Brief
Please set down exactly the lines from the one containing "Click the warning triangle icon beside 异常信息" through the last line of the records below, both included, with no pictures.

Data for the task
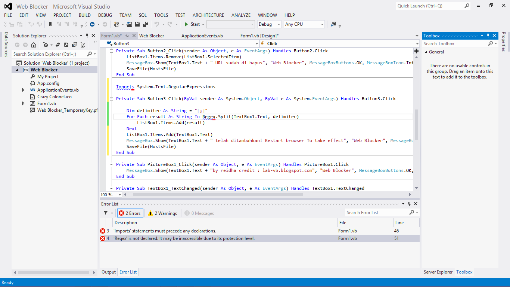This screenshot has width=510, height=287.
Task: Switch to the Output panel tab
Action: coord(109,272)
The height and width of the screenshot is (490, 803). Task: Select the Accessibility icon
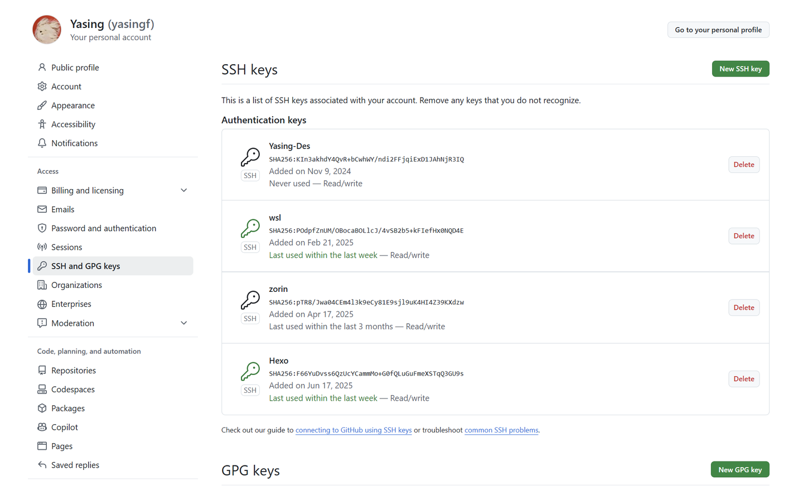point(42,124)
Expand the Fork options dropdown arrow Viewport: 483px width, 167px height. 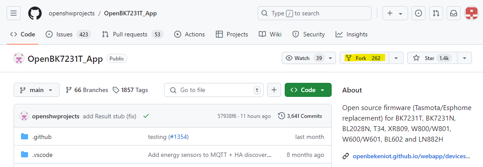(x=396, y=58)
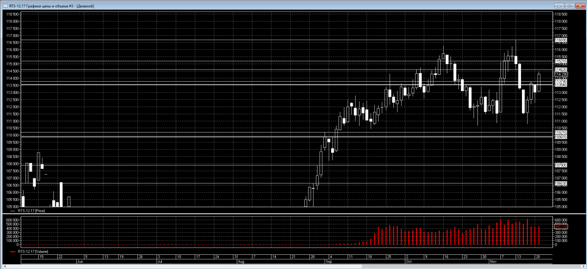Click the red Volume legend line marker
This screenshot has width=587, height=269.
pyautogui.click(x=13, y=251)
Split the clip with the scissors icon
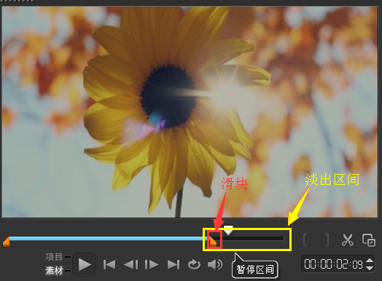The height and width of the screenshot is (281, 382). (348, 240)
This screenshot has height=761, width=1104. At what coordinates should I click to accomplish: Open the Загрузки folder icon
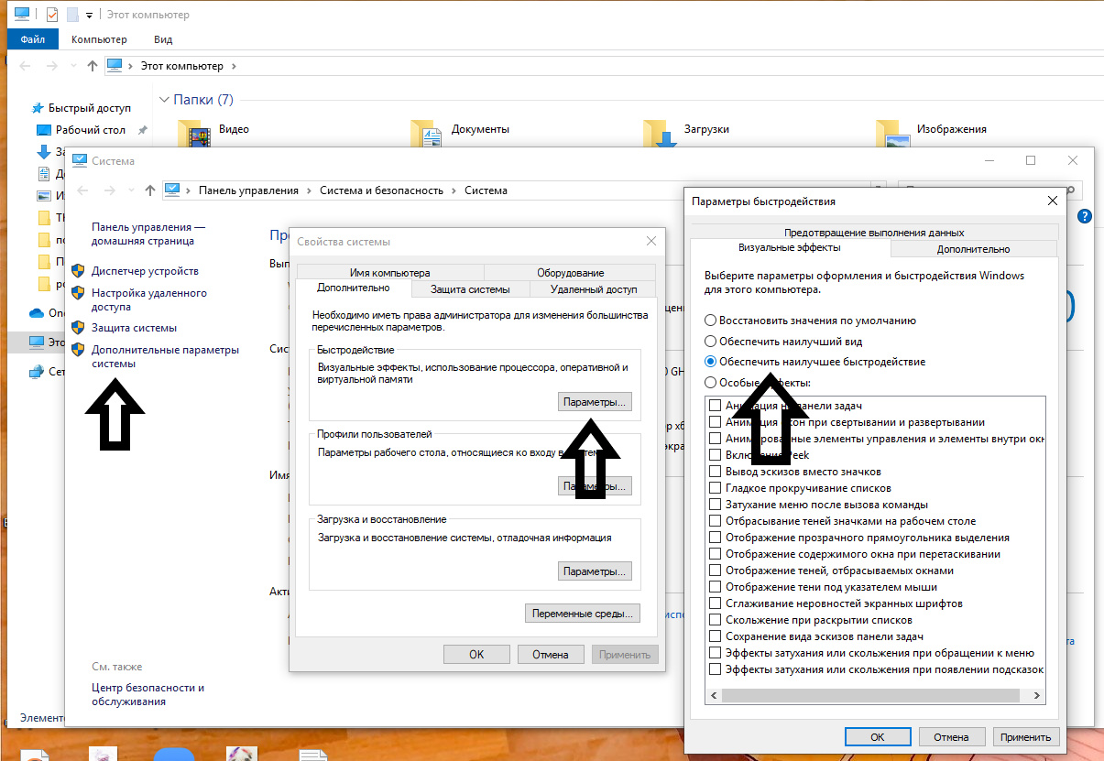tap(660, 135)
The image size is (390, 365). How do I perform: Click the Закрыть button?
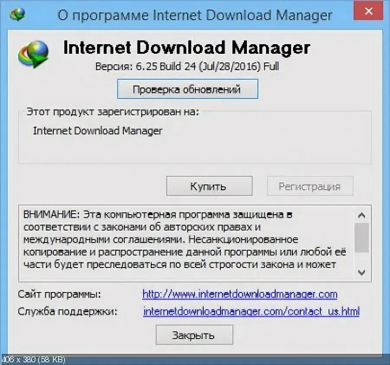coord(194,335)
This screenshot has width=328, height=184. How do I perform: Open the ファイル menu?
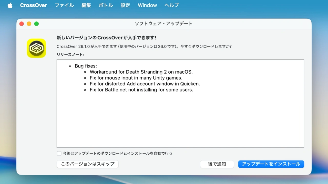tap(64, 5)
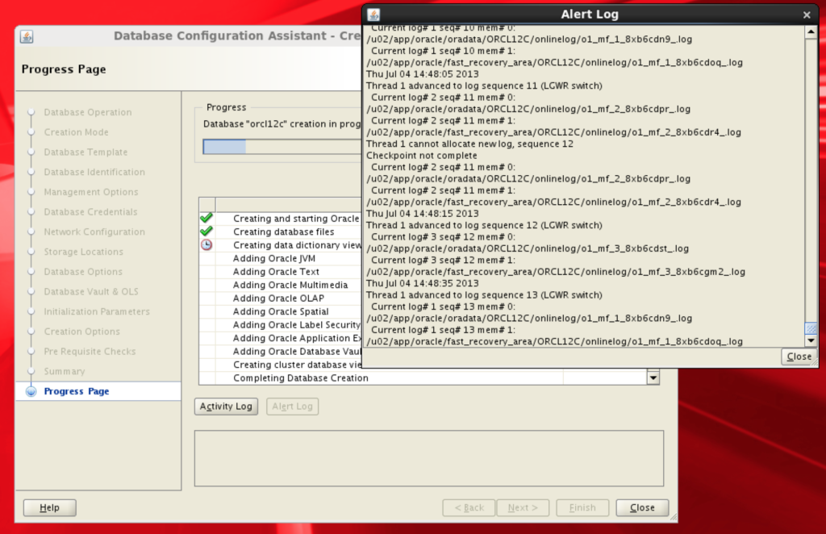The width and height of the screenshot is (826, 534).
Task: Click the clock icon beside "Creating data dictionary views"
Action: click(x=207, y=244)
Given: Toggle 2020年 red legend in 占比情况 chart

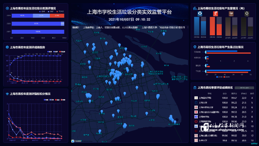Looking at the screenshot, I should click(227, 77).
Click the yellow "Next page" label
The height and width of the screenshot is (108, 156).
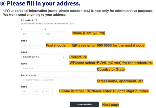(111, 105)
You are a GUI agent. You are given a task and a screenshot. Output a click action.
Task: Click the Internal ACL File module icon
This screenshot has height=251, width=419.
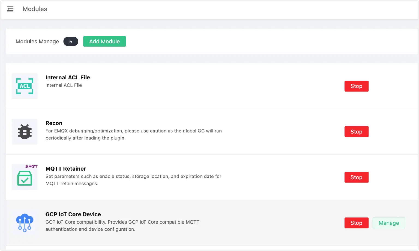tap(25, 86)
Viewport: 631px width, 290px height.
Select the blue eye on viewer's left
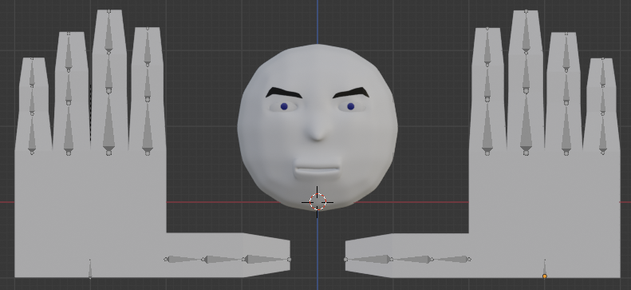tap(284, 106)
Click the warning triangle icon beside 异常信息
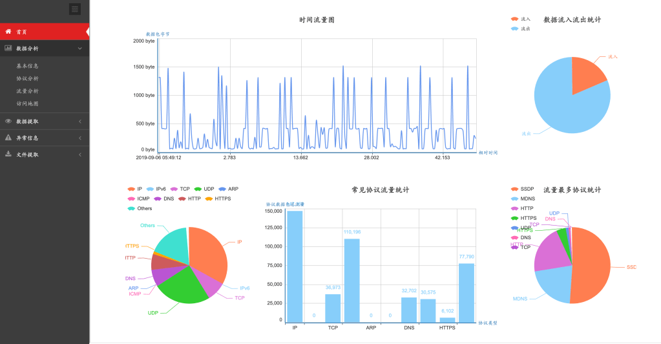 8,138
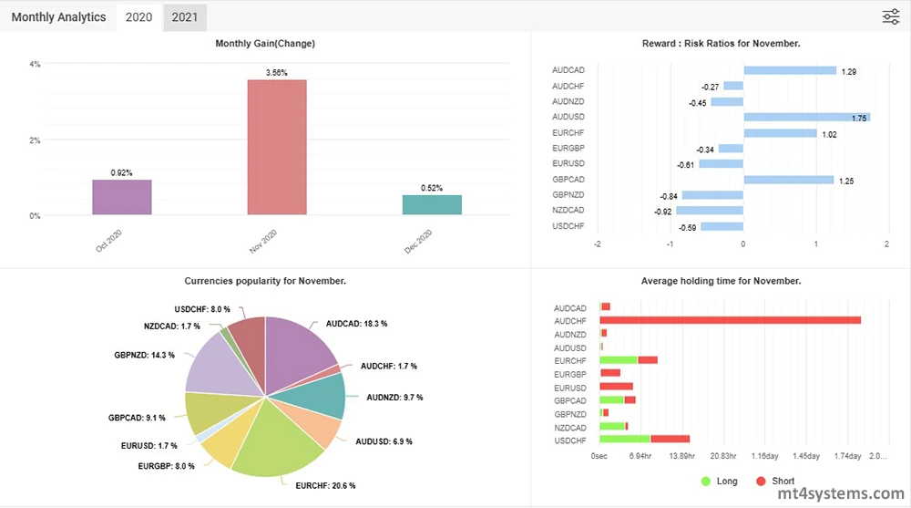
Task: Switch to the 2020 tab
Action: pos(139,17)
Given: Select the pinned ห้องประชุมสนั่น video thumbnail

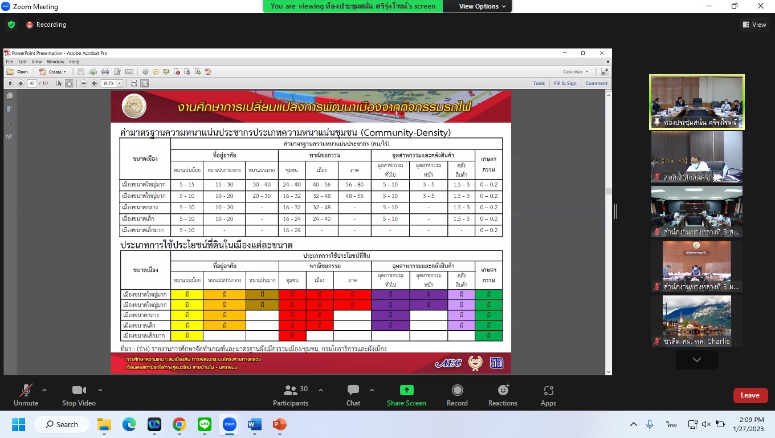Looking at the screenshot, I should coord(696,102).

Response
Click the warning triangle icon beside 异常信息
 8,138
Task: Switch to the 2020 tab
Action: pos(139,17)
Given: Select the pinned ห้องประชุมสนั่น video thumbnail

Looking at the screenshot, I should coord(696,102).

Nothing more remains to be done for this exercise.